Block redirects to renderer-debug urls.

content/browser/child_process_security_policy_impl.cc

 // Copyright (c) 2012 The Chromium Authors. All rights reserved.
 // Use of this source code is governed by a BSD-style license that can be
 // found in the LICENSE file.
 
 #include "content/browser/child_process_security_policy_impl.h"
 
 #include <algorithm>
 #include <utility>
 
 #include "base/command_line.h"
@@ skipping 653 matching lines @@
 
   // If the process can commit the URL, it can request it.
   if (CanCommitURL(child_id, url))
     return true;
 
   // Also allow URLs destined for ShellExecute and not the browser itself.
   return !GetContentClient()->browser()->IsHandledURL(url) &&
          !net::URLRequest::IsHandledURL(url);
 }
 
+bool ChildProcessSecurityPolicyImpl::CanRedirectToURL(const GURL& url) {
+  if (!url.is_valid())
+    return false;  // Can't redirect to invalid URLs.
+
+  const std::string& scheme = url.scheme();
+
+  if (IsPseudoScheme(scheme)) {
+    // Redirects to a pseudo scheme (about, javascript, view-source, ...) are
+    // not allowed.
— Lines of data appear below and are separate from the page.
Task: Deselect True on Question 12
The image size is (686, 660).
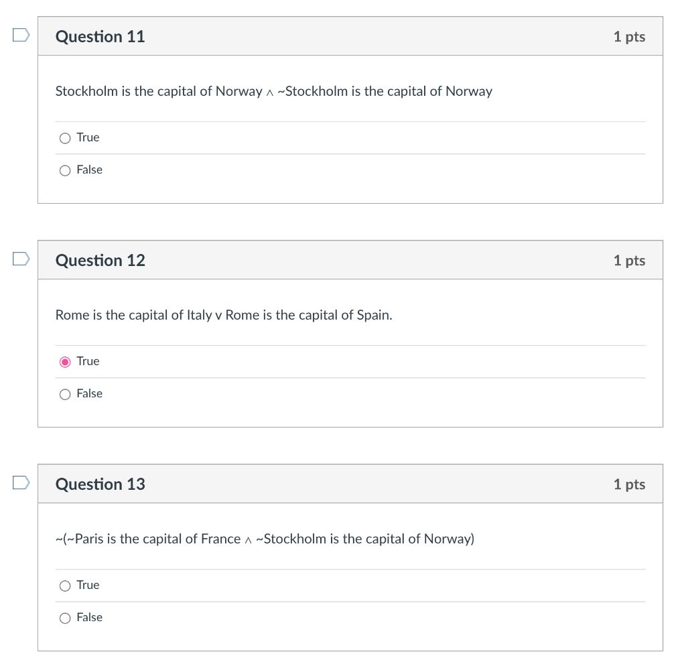Action: pyautogui.click(x=65, y=361)
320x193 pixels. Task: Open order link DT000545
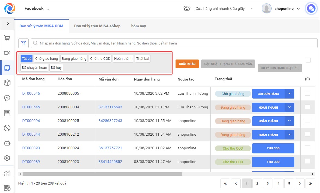31,107
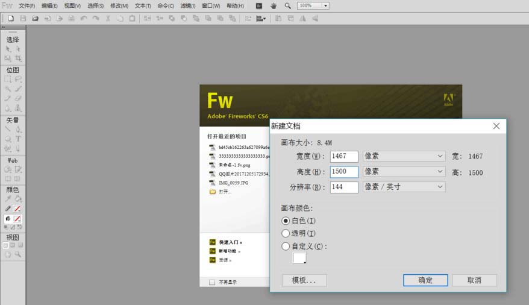Open the resolution unit 像素/英寸 dropdown

pyautogui.click(x=404, y=187)
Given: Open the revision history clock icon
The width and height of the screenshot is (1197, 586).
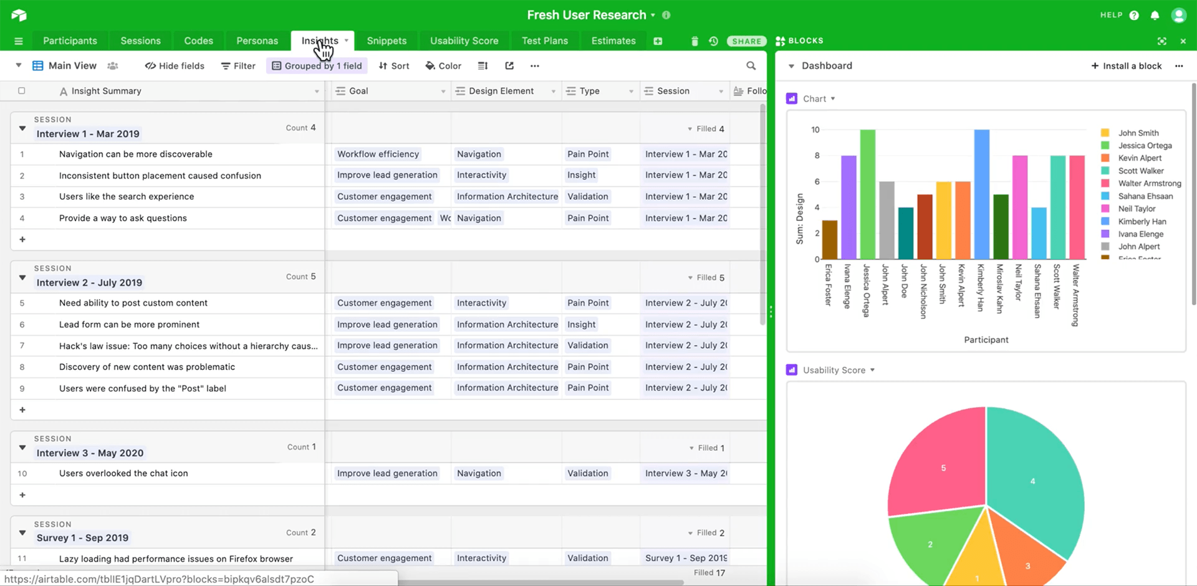Looking at the screenshot, I should pos(713,41).
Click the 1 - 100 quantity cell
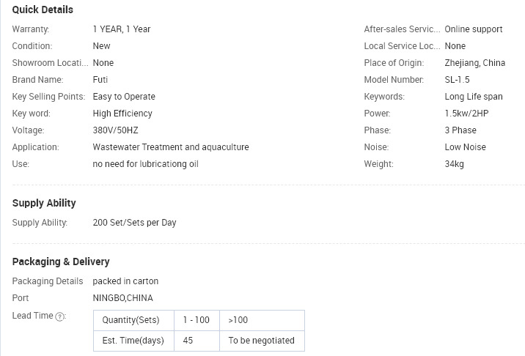The height and width of the screenshot is (356, 525). coord(197,320)

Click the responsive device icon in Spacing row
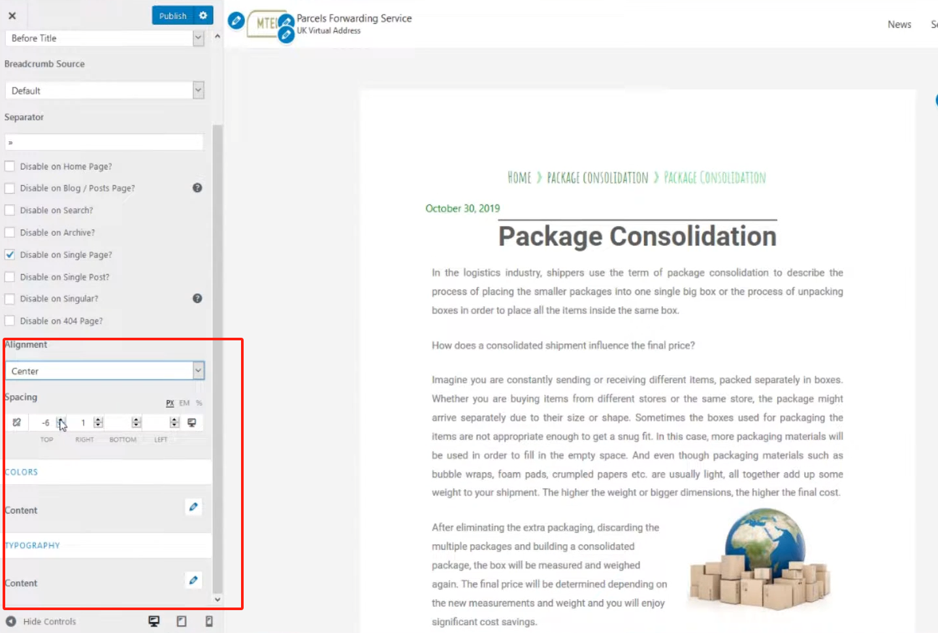pos(192,423)
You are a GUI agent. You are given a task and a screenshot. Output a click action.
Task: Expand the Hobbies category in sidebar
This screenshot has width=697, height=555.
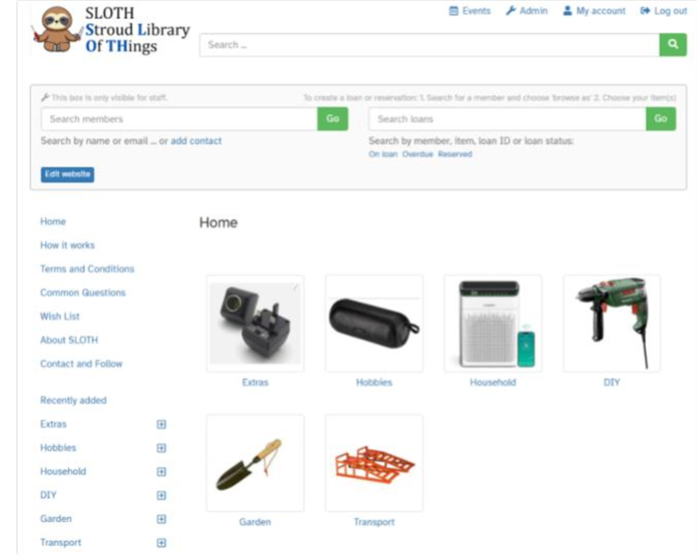pyautogui.click(x=162, y=448)
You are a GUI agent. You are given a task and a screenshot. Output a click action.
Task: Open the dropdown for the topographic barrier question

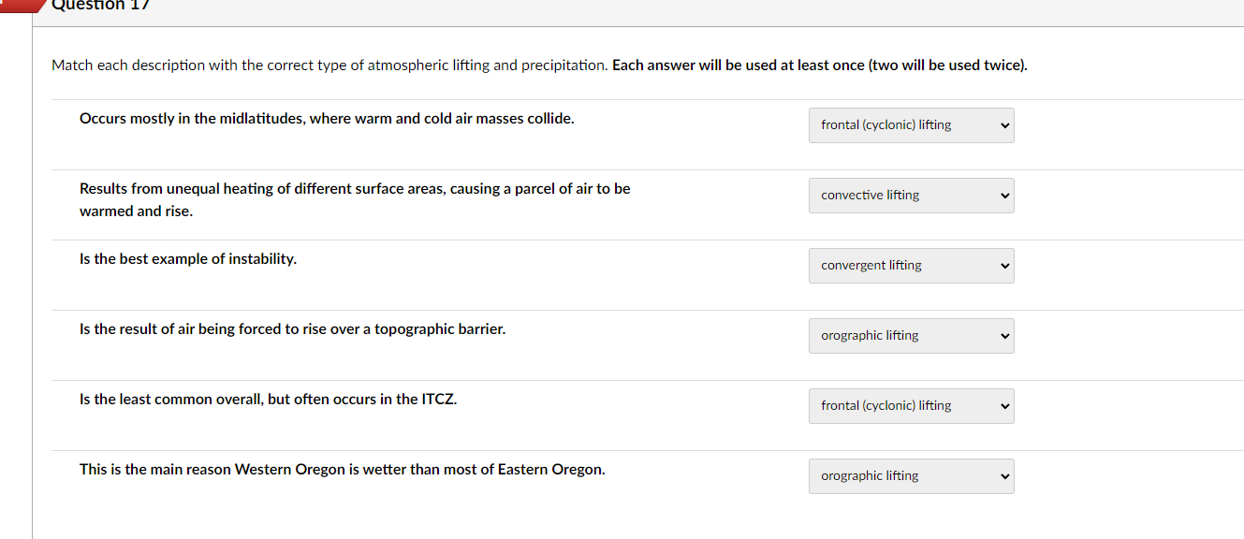point(911,335)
An exception is made for <about:blank> and its variations.
+    return url.IsAboutBlank();
+  }
+
+  // Note about redirects and some special URLs:

[clamy, 2017/07/12 14:19:57]

s/some/

[arthursonzogni, 2017/07/12 14:27:38]

Done.

+  // * data-url: Blocked by net::DataProtocolHandler::IsSafeRedirectTarget().
+  // * blob-url: Not necessary blocked, but a 'file not found' response will be

[clamy, 2017/07/12 14:19:56]

* Move the Depending... paragraph above this line.
* s/Not necessary blocked, but /If not blocked, (same for the filesystem part).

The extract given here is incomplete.